Apple’s WWDC (Worldwide Developer Conference) is under way, where the company has put a strong emphasis on improvements to the Swift language and Swift-related frameworks, which now includes SwiftData for full object-relational mapping.
The new features are in beta and will not be supported until the arrival of iOS, iPadOS and tvOS 17, or macOS 14, or watchOS 10.
Swift is acquiring a range of interdependent new features, which make extensive use of macros. Macros are notorious in C and C++ for adding complexity to those languages; but are also a powerful feature. Swift macros are of two kinds: freestanding macros which begin with the traditional # symbol, and attached macros which begin with @.
Holly Borla, Apple engineering manager for the Swift language, described Swift macros as “an annotation that uses the structure of your code to generate new code that’s built with your project.” The documentation for macros insist that syntax checking and the fact that the compiler will catch errors when expanding macros make it “easier to reason about code that uses macros, and they make it easier to identify issues like using a macro incorrectly or a macro implementation that has a bug.”
SwiftData is a data modelling and management framework built on Apple’s Core Data, but using Swift’s macro system. “With SwiftData, you just annotate your class with the @Model macro,” said Josh Shaffer, Apple senior director for Swift frameworks, at WWDC, “automatically enabling persistence, iCloud synchronization, undo and redo, and more.” Additional attributes control aspects such as unique values.
The documentation describes the framework in detail. “Attach the Model macro to any model class to make it persistable,” it states, adding that “as your app’s model layer evolves, SwiftData performs automatic migrations of the underlying model data so it remains in a consistent state.”
Object-relational mapping simplifies the initial work of creating a database application, but can complicate matters when the database schema is advanced. Relations between tables can be fiddly, with the SwiftData approach documented here.
Another key new feature is Swift-C++ interoperability. Borla said at WWDC that “Swift-C++ interoperability allows you to use both languages in the same project without an intermediate bridging layer. You can share your classes, functions, and even template specializations like vector across both languages by setting a compiler flag.”
There is no doubting the company’s commitment to Swift which is presented to developers as the best way to write apps for Apple’s various hardware platforms. Developer views on the language vary, as this recent thread on Hacker News demonstrates.
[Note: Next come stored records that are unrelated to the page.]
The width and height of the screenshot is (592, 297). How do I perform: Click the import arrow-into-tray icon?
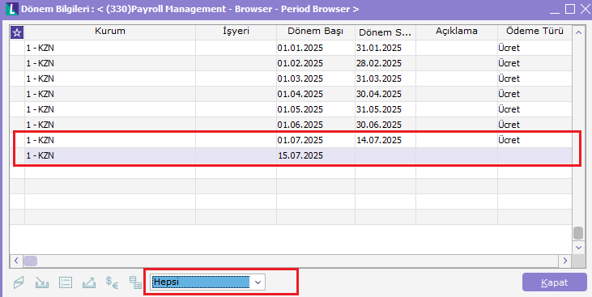tap(42, 282)
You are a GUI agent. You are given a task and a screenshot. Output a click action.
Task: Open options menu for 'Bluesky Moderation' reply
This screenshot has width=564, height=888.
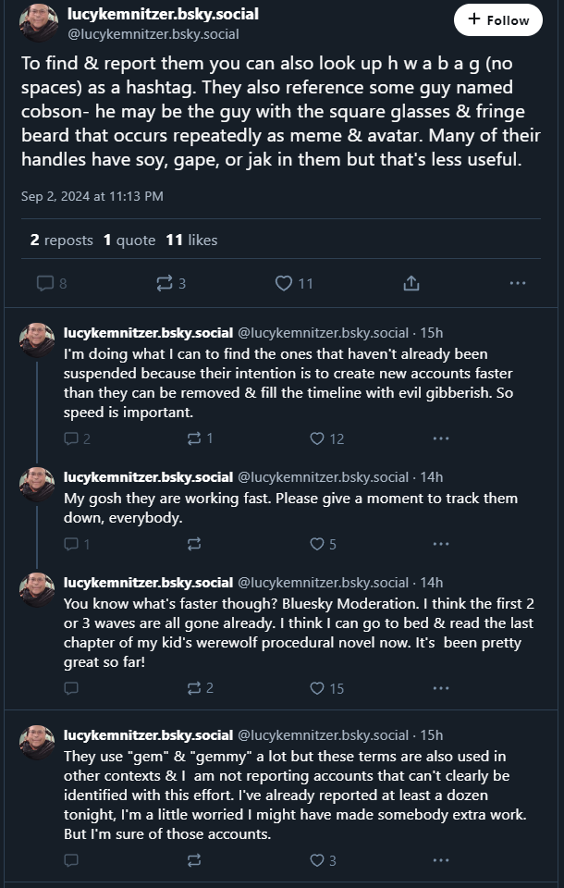point(441,688)
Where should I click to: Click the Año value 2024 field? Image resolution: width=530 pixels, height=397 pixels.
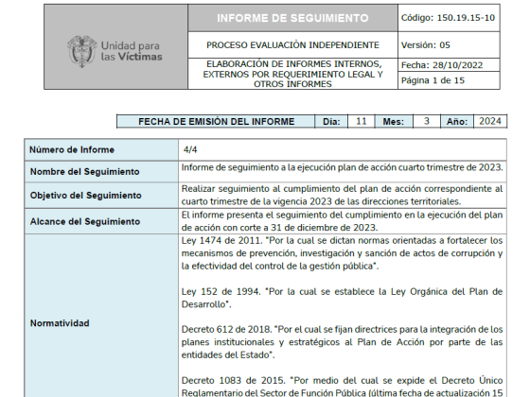pos(490,121)
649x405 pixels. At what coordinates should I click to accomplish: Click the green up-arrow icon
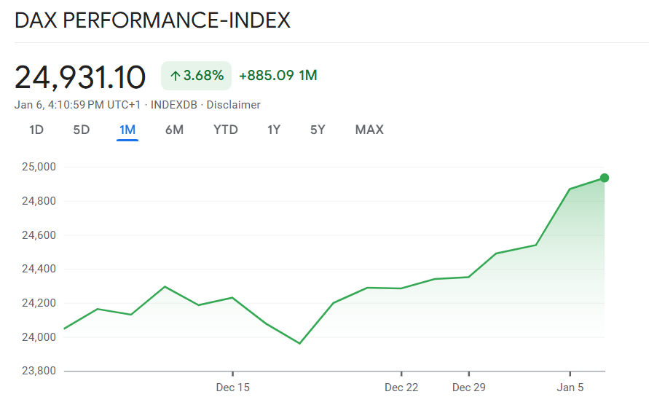[x=175, y=76]
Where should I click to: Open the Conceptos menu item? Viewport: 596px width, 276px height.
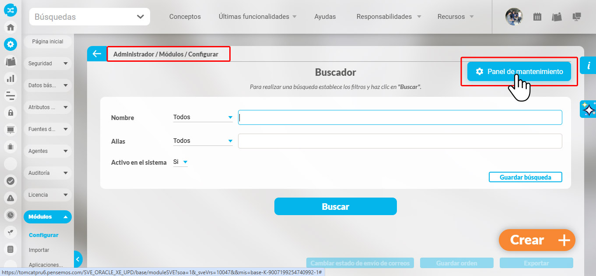(185, 17)
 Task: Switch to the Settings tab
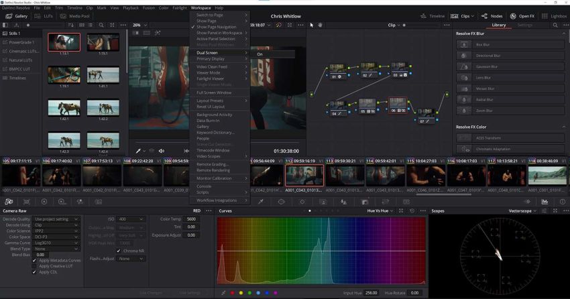(x=524, y=25)
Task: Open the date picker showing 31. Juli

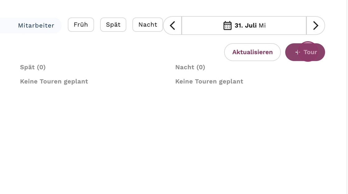Action: [x=244, y=25]
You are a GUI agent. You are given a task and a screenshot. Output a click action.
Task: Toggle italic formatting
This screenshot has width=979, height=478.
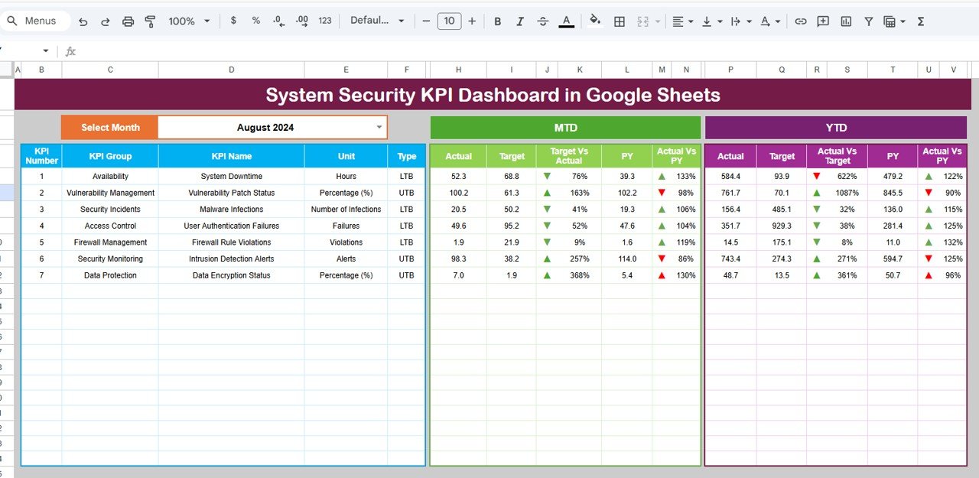coord(520,21)
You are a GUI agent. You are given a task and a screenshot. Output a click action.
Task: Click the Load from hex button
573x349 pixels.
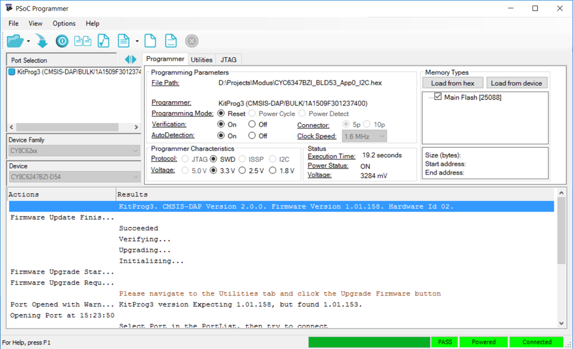(453, 83)
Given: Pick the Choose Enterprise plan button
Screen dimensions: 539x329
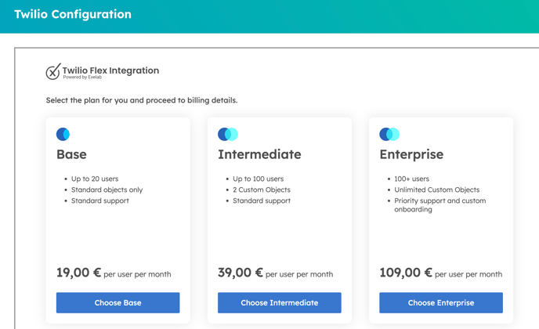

“As someone who worked for years in Objective C and years in Swift, I honestly never felt that Swift significantly improved much except allocation rituals and properties … frankly, apps run over 10 times faster in obj C,” said one developer. Another found that “Swift is a true breath of fresh air. It checks all the boxes for me, very concise and elegant to write, yet very strictly statically typed … runs reasonably fast, on par with Go or Java.”